Start of Data to use

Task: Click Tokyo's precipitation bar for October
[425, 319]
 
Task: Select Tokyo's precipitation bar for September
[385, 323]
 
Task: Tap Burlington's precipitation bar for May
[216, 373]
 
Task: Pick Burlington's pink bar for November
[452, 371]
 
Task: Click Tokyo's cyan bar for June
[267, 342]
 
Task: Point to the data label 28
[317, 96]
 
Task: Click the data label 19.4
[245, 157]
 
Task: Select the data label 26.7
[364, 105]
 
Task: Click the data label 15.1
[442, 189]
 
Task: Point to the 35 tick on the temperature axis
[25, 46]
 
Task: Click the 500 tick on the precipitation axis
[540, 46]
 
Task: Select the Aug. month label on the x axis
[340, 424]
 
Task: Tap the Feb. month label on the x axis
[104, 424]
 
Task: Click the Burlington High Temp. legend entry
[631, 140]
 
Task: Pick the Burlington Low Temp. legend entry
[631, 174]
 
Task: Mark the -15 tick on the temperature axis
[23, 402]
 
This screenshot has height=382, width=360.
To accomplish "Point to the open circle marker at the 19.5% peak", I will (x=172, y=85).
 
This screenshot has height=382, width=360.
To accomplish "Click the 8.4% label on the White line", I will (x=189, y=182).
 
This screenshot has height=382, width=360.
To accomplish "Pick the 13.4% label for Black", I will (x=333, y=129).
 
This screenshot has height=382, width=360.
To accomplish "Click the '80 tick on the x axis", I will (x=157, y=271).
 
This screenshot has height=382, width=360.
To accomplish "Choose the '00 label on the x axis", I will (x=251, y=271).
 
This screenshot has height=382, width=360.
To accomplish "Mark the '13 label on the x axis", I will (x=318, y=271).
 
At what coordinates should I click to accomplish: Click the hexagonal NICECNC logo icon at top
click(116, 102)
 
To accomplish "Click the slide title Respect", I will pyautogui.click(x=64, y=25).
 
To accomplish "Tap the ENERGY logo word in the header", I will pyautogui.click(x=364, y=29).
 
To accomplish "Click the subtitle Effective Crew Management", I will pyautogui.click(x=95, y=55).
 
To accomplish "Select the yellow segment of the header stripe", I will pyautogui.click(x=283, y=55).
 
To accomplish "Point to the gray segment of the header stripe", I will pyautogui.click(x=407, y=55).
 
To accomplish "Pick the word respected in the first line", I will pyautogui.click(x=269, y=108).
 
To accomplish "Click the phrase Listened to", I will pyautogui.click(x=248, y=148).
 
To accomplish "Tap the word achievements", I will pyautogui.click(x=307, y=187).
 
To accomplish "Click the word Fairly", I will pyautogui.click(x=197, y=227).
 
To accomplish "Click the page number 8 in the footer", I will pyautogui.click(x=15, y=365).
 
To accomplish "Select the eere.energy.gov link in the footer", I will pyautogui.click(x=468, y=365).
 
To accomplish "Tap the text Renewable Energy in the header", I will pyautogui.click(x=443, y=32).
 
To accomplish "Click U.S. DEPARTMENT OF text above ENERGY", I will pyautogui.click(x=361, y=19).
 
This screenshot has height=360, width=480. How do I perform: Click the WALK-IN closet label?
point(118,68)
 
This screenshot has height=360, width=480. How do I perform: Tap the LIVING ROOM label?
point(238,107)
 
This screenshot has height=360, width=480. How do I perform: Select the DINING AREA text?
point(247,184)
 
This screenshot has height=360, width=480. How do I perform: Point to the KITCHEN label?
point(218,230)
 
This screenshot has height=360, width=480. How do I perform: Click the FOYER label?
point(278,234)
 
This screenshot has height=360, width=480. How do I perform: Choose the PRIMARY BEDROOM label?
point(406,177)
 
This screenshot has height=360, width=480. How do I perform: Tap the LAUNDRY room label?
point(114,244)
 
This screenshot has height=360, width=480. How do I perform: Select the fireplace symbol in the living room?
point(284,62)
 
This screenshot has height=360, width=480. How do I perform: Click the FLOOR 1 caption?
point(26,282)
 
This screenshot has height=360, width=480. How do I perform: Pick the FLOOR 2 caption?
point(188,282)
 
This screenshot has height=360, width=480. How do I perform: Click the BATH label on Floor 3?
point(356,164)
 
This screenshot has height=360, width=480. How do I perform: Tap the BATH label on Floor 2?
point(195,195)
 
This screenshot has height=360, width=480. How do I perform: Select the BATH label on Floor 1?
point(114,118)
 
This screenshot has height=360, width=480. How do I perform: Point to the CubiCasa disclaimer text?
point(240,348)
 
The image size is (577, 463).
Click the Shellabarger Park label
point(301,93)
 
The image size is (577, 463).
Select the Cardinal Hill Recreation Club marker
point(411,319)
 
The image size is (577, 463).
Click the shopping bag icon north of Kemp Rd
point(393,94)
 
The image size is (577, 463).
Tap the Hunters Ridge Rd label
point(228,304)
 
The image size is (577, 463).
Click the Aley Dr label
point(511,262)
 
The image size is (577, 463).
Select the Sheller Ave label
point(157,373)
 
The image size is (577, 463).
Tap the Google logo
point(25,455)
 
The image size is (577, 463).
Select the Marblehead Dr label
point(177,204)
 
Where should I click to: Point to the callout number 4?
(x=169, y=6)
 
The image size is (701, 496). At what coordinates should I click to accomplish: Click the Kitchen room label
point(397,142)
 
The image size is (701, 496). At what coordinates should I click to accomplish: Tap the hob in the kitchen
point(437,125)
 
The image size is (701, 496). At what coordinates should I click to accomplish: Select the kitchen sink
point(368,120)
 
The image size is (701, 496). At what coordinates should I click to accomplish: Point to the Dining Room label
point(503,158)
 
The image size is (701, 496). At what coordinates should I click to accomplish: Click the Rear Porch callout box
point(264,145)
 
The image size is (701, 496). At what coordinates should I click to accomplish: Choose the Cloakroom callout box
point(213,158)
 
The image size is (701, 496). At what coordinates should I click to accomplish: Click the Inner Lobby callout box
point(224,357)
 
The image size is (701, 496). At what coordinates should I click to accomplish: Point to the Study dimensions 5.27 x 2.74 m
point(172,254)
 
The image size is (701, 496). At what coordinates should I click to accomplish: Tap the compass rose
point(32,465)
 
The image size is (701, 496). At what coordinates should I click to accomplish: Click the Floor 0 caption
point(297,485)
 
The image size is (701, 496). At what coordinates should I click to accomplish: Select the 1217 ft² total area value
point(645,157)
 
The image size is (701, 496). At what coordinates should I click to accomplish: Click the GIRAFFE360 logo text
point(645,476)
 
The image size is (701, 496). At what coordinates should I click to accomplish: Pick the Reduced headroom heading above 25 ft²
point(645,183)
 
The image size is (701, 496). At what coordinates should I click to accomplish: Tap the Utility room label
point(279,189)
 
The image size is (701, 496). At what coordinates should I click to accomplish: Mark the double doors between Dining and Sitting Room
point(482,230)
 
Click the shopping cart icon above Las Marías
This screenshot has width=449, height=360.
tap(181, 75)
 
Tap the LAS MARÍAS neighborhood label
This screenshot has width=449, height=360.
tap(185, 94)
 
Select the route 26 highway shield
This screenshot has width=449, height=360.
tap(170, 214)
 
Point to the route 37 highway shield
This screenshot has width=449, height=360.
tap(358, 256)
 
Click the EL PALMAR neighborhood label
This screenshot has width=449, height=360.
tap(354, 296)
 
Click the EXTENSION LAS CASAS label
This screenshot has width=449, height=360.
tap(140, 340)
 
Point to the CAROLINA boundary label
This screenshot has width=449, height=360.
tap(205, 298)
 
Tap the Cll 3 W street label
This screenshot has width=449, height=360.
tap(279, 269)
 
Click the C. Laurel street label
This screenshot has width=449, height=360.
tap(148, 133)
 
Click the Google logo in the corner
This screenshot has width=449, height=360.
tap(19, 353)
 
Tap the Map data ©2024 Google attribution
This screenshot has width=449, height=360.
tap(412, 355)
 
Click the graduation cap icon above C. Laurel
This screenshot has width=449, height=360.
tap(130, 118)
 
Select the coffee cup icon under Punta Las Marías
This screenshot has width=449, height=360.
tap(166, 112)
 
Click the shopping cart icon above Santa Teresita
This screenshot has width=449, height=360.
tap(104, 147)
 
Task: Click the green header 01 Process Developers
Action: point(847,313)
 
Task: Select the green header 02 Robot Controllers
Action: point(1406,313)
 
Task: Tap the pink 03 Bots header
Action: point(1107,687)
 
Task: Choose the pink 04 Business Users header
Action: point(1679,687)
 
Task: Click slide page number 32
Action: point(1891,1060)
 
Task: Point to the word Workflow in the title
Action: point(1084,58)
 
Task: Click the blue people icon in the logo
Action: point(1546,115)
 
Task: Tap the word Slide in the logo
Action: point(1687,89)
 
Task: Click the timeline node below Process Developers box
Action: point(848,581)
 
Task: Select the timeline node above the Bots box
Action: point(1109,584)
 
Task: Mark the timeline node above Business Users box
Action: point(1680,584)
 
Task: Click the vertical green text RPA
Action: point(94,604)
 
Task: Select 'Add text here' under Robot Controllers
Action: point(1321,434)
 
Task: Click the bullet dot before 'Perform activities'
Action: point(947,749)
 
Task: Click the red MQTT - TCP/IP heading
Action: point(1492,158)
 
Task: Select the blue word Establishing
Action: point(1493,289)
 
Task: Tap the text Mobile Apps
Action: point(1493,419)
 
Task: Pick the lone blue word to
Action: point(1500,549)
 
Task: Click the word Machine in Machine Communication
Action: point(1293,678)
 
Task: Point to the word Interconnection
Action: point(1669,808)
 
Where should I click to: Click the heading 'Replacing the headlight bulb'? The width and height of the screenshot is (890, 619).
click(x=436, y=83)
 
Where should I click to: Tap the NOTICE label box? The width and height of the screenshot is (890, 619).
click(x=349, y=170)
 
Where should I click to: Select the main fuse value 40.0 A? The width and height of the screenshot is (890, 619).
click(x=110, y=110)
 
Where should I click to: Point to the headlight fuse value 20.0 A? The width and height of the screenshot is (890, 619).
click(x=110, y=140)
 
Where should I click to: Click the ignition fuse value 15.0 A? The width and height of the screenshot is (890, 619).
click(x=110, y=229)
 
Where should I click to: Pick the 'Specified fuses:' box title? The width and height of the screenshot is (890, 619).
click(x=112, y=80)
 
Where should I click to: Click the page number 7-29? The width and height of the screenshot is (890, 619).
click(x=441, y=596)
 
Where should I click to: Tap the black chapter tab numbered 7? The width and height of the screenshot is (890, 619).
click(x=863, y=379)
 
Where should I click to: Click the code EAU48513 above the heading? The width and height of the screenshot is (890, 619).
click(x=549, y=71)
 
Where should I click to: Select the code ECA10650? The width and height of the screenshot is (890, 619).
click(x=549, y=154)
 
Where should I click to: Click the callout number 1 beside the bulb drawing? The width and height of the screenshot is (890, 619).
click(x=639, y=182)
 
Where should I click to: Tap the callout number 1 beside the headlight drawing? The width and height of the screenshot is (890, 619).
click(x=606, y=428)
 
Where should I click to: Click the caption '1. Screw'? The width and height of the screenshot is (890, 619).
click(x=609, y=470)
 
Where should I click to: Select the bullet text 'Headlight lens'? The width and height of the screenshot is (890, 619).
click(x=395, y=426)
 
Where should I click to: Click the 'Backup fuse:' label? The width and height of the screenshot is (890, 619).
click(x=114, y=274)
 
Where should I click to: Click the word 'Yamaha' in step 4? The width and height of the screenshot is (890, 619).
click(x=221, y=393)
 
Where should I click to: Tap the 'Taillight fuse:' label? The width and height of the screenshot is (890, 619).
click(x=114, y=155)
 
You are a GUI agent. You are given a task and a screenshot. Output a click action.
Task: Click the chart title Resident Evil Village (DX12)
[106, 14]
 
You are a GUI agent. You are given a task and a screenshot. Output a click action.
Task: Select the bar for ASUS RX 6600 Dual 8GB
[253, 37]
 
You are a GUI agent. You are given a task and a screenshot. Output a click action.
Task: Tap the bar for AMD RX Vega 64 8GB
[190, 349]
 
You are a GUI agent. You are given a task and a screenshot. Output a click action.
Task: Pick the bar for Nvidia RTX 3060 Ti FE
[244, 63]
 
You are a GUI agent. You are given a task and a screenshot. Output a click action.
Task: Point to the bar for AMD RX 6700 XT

End of Data to use

Goal
Rewrite the rows from the one holding "and Sitting Room" through the one holding "Action: point(1680,584)", inclusive, changing "timeline node" to "timeline marker" and leaving everything else the same.

Task output
The image size is (701, 496). At what coordinates should I click to accomplish: Mark the double doors between Dining and Sitting Room
point(482,230)
 
Click the shopping cart icon above Las Marías
This screenshot has width=449, height=360.
tap(181, 75)
 
Tap the LAS MARÍAS neighborhood label
This screenshot has width=449, height=360.
tap(185, 94)
 
Select the route 26 highway shield
This screenshot has width=449, height=360.
tap(170, 214)
 
Point to the route 37 highway shield
This screenshot has width=449, height=360.
tap(358, 256)
 
Click the EL PALMAR neighborhood label
This screenshot has width=449, height=360.
tap(354, 296)
 
Click the EXTENSION LAS CASAS label
This screenshot has width=449, height=360.
tap(140, 340)
 
Point to the CAROLINA boundary label
This screenshot has width=449, height=360.
tap(205, 298)
 
Tap the Cll 3 W street label
This screenshot has width=449, height=360.
tap(279, 269)
 
Click the C. Laurel street label
This screenshot has width=449, height=360.
tap(148, 133)
 
Click the Google logo in the corner
This screenshot has width=449, height=360.
tap(19, 353)
 
Tap the Map data ©2024 Google attribution
This screenshot has width=449, height=360.
tap(412, 355)
 
Click the graduation cap icon above C. Laurel
This screenshot has width=449, height=360.
tap(130, 118)
 
Select the coffee cup icon under Punta Las Marías
This screenshot has width=449, height=360.
tap(166, 112)
 
Click the shopping cart icon above Santa Teresita
This screenshot has width=449, height=360.
tap(104, 147)
 
Task: Click the green header 01 Process Developers
Action: point(847,313)
 
Task: Select the green header 02 Robot Controllers
Action: point(1406,313)
 
Task: Tap the pink 03 Bots header
Action: point(1107,687)
 
Task: Choose the pink 04 Business Users header
Action: point(1679,687)
 
Task: Click slide page number 32
Action: point(1891,1060)
 
Task: Point to the word Workflow in the title
Action: point(1084,58)
 
Task: Click the blue people icon in the logo
Action: point(1546,115)
 
Task: Tap the word Slide in the logo
Action: point(1687,89)
 
Task: Click the timeline marker below Process Developers box
Action: point(848,581)
 
Task: Select the timeline marker above the Bots box
Action: point(1109,584)
 
Task: Mark the timeline marker above Business Users box
Action: point(1680,584)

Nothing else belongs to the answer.